= Beginning of Section =

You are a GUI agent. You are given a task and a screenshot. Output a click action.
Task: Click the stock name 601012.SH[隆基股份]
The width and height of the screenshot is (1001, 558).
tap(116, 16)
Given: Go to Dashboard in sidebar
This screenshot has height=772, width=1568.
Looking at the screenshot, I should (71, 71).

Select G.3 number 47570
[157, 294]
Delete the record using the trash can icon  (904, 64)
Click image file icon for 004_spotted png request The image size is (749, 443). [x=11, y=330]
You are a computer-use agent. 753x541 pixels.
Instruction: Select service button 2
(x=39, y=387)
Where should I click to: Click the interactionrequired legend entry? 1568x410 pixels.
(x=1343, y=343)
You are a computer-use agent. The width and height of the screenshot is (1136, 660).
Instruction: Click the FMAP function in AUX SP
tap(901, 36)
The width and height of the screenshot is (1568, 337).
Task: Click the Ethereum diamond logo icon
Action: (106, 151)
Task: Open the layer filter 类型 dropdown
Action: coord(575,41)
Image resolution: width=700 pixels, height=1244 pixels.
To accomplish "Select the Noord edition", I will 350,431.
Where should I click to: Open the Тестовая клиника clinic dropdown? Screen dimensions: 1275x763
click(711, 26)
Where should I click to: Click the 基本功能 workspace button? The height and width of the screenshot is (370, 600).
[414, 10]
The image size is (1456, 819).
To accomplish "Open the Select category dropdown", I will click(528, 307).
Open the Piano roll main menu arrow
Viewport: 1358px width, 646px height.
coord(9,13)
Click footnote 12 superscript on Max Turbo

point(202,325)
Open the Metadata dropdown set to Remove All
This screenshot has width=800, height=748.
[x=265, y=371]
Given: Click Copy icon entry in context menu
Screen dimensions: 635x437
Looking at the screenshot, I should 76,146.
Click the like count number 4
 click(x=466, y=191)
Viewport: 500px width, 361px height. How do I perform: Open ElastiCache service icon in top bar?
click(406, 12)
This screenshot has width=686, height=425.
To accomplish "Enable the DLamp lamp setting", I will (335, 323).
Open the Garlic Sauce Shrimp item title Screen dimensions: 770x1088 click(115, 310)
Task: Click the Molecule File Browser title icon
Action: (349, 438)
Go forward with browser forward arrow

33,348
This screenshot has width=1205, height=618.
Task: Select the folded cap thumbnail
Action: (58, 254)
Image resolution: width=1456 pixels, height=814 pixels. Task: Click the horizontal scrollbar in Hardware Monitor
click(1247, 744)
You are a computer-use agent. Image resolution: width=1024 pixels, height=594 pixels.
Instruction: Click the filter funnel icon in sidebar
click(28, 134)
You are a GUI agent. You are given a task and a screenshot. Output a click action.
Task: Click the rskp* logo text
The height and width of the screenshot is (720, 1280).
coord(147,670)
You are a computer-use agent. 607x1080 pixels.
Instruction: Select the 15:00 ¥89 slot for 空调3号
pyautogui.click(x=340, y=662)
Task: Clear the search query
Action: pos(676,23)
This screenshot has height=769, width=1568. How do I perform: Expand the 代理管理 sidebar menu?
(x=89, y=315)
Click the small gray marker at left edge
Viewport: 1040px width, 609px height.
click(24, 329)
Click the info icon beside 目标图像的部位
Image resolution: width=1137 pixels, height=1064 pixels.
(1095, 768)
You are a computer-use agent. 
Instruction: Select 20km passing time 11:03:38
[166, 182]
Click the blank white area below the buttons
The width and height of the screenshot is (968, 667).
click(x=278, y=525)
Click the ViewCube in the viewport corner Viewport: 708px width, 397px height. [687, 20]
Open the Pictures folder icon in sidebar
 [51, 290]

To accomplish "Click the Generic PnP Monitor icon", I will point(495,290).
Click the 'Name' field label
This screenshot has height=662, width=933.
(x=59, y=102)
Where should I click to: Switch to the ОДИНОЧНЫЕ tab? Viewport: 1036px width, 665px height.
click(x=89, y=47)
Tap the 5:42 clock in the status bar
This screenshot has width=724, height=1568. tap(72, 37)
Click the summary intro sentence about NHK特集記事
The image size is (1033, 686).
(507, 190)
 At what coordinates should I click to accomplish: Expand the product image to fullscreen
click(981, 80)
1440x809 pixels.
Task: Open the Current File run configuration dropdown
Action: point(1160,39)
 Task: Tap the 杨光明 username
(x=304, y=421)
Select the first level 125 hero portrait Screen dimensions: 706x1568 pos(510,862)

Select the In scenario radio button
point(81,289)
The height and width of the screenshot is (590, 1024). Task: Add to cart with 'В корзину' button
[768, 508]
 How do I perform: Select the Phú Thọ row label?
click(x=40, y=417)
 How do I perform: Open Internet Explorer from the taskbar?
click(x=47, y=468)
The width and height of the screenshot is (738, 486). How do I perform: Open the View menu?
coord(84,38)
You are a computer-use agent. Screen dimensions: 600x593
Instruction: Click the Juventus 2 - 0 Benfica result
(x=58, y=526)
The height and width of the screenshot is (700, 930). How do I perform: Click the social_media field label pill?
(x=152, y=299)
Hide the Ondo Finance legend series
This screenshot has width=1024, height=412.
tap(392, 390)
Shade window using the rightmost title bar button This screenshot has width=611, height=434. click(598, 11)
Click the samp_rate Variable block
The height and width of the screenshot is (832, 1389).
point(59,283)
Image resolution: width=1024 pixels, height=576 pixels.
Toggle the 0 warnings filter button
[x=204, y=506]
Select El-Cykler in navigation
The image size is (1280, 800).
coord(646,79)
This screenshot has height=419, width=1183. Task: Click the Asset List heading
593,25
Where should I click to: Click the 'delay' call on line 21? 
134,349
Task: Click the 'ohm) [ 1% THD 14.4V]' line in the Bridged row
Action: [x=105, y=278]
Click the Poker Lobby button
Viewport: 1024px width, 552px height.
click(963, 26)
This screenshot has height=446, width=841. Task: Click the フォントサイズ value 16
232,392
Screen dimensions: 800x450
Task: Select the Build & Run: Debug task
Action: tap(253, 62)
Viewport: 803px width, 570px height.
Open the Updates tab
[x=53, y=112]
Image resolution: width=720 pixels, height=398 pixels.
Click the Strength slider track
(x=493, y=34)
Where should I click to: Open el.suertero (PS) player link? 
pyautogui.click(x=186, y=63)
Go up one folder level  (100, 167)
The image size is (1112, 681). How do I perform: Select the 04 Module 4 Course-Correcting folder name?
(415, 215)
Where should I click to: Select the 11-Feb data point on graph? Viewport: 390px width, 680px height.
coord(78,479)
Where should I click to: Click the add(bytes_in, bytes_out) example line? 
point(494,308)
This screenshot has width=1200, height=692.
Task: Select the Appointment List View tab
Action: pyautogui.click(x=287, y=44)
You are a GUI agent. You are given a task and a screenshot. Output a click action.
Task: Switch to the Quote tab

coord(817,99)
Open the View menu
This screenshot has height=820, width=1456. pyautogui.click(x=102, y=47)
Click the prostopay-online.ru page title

= End of Section =

Assignment >>
Retype the material precisely, leaving out no line.

Exercise solution >>
You are a GUI agent. You are given a task and a screenshot. Output a click action.
Task: Click the stock name 601012.SH[隆基股份]
The width and height of the screenshot is (1001, 558).
tap(116, 16)
Given: Go to Dashboard in sidebar
This screenshot has height=772, width=1568.
Looking at the screenshot, I should (71, 71).

Select G.3 number 47570
[157, 294]
Delete the record using the trash can icon  (904, 64)
Click image file icon for 004_spotted png request The image size is (749, 443). [x=11, y=330]
You are a computer-use agent. 753x541 pixels.
Instruction: Select service button 2
(x=39, y=387)
Where should I click to: Click the interactionrequired legend entry? 1568x410 pixels.
(x=1343, y=343)
You are a computer-use agent. The width and height of the screenshot is (1136, 660).
Instruction: Click the FMAP function in AUX SP
tap(901, 36)
The width and height of the screenshot is (1568, 337).
Task: Click the Ethereum diamond logo icon
Action: (106, 151)
Task: Open the layer filter 类型 dropdown
Action: coord(575,41)
Image resolution: width=700 pixels, height=1244 pixels.
To accomplish "Select the Noord edition", I will 350,431.
Where should I click to: Open the Тестовая клиника clinic dropdown? Screen dimensions: 1275x763
click(711, 26)
Where should I click to: Click the 基本功能 workspace button? The height and width of the screenshot is (370, 600).
[414, 10]
The image size is (1456, 819).
To accomplish "Open the Select category dropdown", I will click(528, 307).
Open the Piano roll main menu arrow
Viewport: 1358px width, 646px height.
coord(9,13)
Click footnote 12 superscript on Max Turbo

point(202,325)
Open the Metadata dropdown set to Remove All
This screenshot has width=800, height=748.
[x=265, y=371]
Given: Click Copy icon entry in context menu
Screen dimensions: 635x437
Looking at the screenshot, I should 76,146.
Click the like count number 4
 click(x=466, y=191)
Viewport: 500px width, 361px height. How do I perform: Open ElastiCache service icon in top bar?
click(406, 12)
This screenshot has width=686, height=425.
To accomplish "Enable the DLamp lamp setting", I will (335, 323).
Open the Garlic Sauce Shrimp item title Screen dimensions: 770x1088 click(115, 310)
Task: Click the Molecule File Browser title icon
Action: (349, 438)
Go forward with browser forward arrow

33,348
This screenshot has width=1205, height=618.
Task: Select the folded cap thumbnail
Action: (58, 254)
Image resolution: width=1456 pixels, height=814 pixels. Task: Click the horizontal scrollbar in Hardware Monitor
click(1247, 744)
You are a computer-use agent. Image resolution: width=1024 pixels, height=594 pixels.
Instruction: Click the filter funnel icon in sidebar
click(28, 134)
You are a GUI agent. You are given a task and a screenshot. Output a click action.
Task: Click the rskp* logo text
The height and width of the screenshot is (720, 1280).
coord(147,670)
You are a computer-use agent. 607x1080 pixels.
Instruction: Select the 15:00 ¥89 slot for 空调3号
pyautogui.click(x=340, y=662)
Task: Clear the search query
Action: pos(676,23)
This screenshot has height=769, width=1568. How do I perform: Expand the 代理管理 sidebar menu?
(x=89, y=315)
Click the small gray marker at left edge
Viewport: 1040px width, 609px height.
click(24, 329)
Click the info icon beside 目标图像的部位
Image resolution: width=1137 pixels, height=1064 pixels.
(1095, 768)
You are a computer-use agent. 
Instruction: Select 20km passing time 11:03:38
[166, 182]
Click the blank white area below the buttons
The width and height of the screenshot is (968, 667).
click(x=278, y=525)
Click the ViewCube in the viewport corner Viewport: 708px width, 397px height. [687, 20]
Open the Pictures folder icon in sidebar
 [51, 290]

To accomplish "Click the Generic PnP Monitor icon", I will point(495,290).
Click the 'Name' field label
This screenshot has height=662, width=933.
(x=59, y=102)
Where should I click to: Switch to the ОДИНОЧНЫЕ tab? Viewport: 1036px width, 665px height.
click(x=89, y=47)
Tap the 5:42 clock in the status bar
This screenshot has width=724, height=1568. tap(72, 37)
Click the summary intro sentence about NHK特集記事
The image size is (1033, 686).
(507, 190)
 At what coordinates should I click to accomplish: Expand the product image to fullscreen
click(981, 80)
1440x809 pixels.
Task: Open the Current File run configuration dropdown
Action: point(1160,39)
 Task: Tap the 杨光明 username
(x=304, y=421)
Select the first level 125 hero portrait Screen dimensions: 706x1568 pos(510,862)

Select the In scenario radio button
point(81,289)
The height and width of the screenshot is (590, 1024). Task: Add to cart with 'В корзину' button
[768, 508]
 How do I perform: Select the Phú Thọ row label?
click(x=40, y=417)
 How do I perform: Open Internet Explorer from the taskbar?
click(x=47, y=468)
The width and height of the screenshot is (738, 486). How do I perform: Open the View menu?
coord(84,38)
You are a computer-use agent. Screen dimensions: 600x593
Instruction: Click the Juventus 2 - 0 Benfica result
(x=58, y=526)
The height and width of the screenshot is (700, 930). How do I perform: Click the social_media field label pill?
(x=152, y=299)
Hide the Ondo Finance legend series
This screenshot has width=1024, height=412.
tap(392, 390)
Shade window using the rightmost title bar button This screenshot has width=611, height=434. click(598, 11)
Click the samp_rate Variable block
The height and width of the screenshot is (832, 1389).
point(59,283)
Image resolution: width=1024 pixels, height=576 pixels.
Toggle the 0 warnings filter button
[x=204, y=506]
Select El-Cykler in navigation
The image size is (1280, 800).
coord(646,79)
This screenshot has height=419, width=1183. Task: Click the Asset List heading
593,25
Where should I click to: Click the 'delay' call on line 21? 
134,349
Task: Click the 'ohm) [ 1% THD 14.4V]' line in the Bridged row
Action: [x=105, y=278]
Click the Poker Lobby button
Viewport: 1024px width, 552px height.
click(963, 26)
This screenshot has height=446, width=841. Task: Click the フォントサイズ value 16
232,392
Screen dimensions: 800x450
Task: Select the Build & Run: Debug task
Action: tap(253, 62)
Viewport: 803px width, 570px height.
Open the Updates tab
[x=53, y=112]
Image resolution: width=720 pixels, height=398 pixels.
Click the Strength slider track
(x=493, y=34)
Where should I click to: Open el.suertero (PS) player link? 
pyautogui.click(x=186, y=63)
Go up one folder level  (100, 167)
The image size is (1112, 681). How do I perform: Select the 04 Module 4 Course-Correcting folder name?
(415, 215)
Where should I click to: Select the 11-Feb data point on graph? Viewport: 390px width, 680px height.
coord(78,479)
Where should I click to: Click the add(bytes_in, bytes_out) example line? 
point(494,308)
This screenshot has width=1200, height=692.
Task: Select the Appointment List View tab
Action: pyautogui.click(x=287, y=44)
You are a GUI agent. You are given a task and a screenshot. Output a click action.
Task: Switch to the Quote tab

coord(817,99)
Open the View menu
This screenshot has height=820, width=1456. pyautogui.click(x=102, y=47)
Click the prostopay-online.ru page title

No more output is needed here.